No un objeto. No un archivo. No una ficha dentro de una app.

Posees la capacidad de firmar. Es decir, de demostrarle a la red que esas filas las puedes mover tú y nadie más.

Esa capacidad es un número secreto, y se llama clave privada.

Qué hay dentro de un wallet

Y aquí está el primer malentendido que hay que quitar de en medio, porque el nombre mismo ayuda poco: wallet quiere decir monedero, pero dentro no hay dinero.

Hay claves.

El mecanismo va en un solo sentido, y esta es la parte bonita. De la clave privada se saca la clave pública. De la clave pública se saca la dirección, la que das a los demás para que te manden cosas.

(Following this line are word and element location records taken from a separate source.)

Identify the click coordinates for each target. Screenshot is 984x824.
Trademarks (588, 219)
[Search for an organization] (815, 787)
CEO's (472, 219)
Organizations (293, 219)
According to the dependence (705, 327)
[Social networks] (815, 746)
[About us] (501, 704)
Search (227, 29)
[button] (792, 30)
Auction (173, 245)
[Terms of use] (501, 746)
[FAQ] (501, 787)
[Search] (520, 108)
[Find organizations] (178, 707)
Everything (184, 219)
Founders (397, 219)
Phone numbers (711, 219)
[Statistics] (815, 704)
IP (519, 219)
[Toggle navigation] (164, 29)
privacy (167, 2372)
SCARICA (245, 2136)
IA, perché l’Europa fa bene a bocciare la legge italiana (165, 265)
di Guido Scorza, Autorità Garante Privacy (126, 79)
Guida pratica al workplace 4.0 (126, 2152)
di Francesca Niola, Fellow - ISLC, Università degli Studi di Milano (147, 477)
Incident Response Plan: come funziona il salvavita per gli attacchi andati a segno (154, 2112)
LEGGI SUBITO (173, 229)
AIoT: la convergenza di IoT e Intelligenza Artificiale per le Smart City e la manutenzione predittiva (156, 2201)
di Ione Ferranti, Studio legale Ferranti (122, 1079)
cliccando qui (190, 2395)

Cada flecha funciona en una sola dirección. De la dirección no se vuelve a la clave, y no es cuestión de lo listo que seas: con los ordenadores de hoy no bastaría el tiempo que tiene el universo.

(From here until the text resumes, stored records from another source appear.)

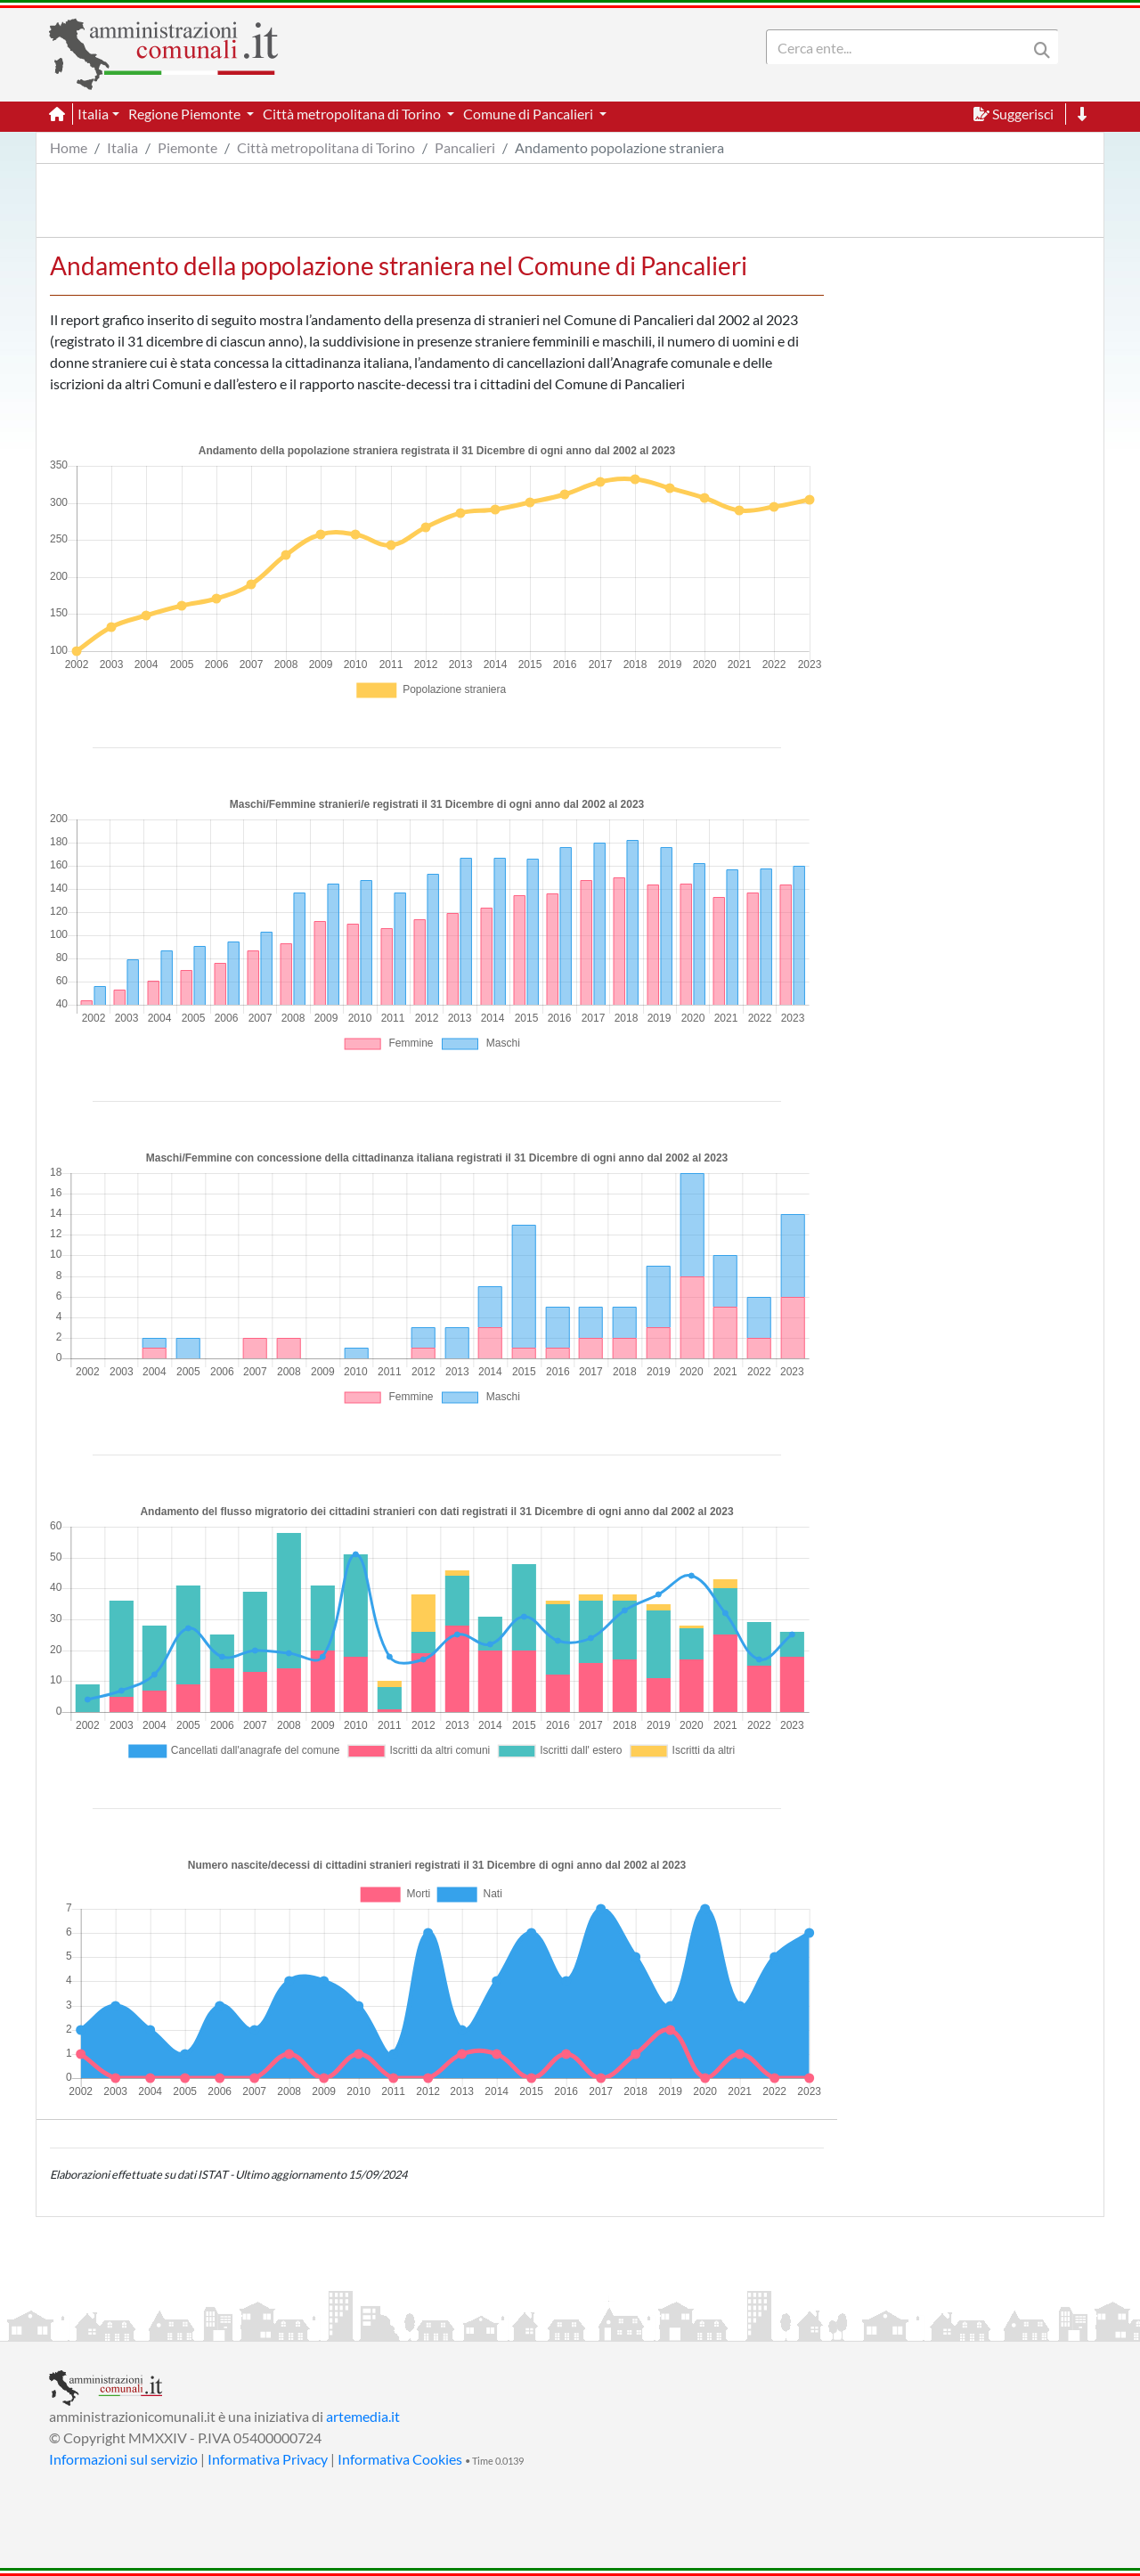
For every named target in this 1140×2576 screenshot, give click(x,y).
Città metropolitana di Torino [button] (353, 113)
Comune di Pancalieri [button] (529, 113)
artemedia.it (363, 2416)
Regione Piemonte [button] (185, 113)
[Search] (900, 47)
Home (68, 147)
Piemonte (187, 147)
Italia (122, 147)
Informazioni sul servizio (123, 2458)
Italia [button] (93, 113)
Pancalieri (465, 147)
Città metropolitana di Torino (326, 147)
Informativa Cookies (400, 2458)
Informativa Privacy (268, 2458)
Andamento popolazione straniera (619, 147)
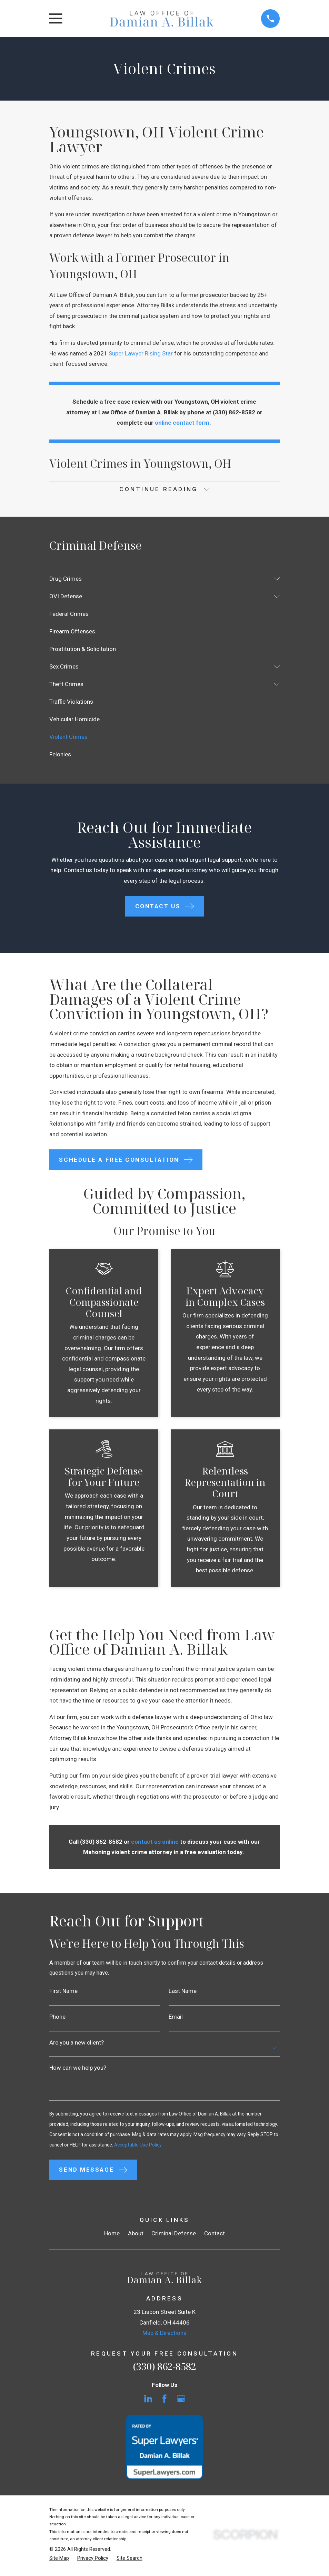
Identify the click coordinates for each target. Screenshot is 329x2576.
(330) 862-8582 (164, 2369)
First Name (63, 1992)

Cadena de cuatro pasos que parte de las doce palabras del seed y lleva a la clave privada, luego a la clave pública y por último a la dirección, con las flechas en un solo sentido y el aviso de que hacia atrás no se vuelve, más la aclaración de que las monedas no están en el wallet sino en el registro
De la frase de doce palabras se sacan las claves privadas, de cada una de ellas la clave pública, y de esta la dirección. Las flechas van en un solo sentido: hacia atrás no se vuelve. Las monedas no están dentro del wallet, están en el registro.

Así que cuando dices “he movido los bitcoin al wallet” estás diciendo algo impreciso. Los bitcoin no se han movido a ninguna parte: siguen siendo filas en el registro. Lo que ha cambiado es qué clave puede moverlos.

Las doce palabras

Ahora la parte que de verdad cuenta.

Cuando abres un wallet nuevo, lo primero que te hace hacer es apuntar doce palabras (a veces veinticuatro). Se llama seed, o frase de recuperación.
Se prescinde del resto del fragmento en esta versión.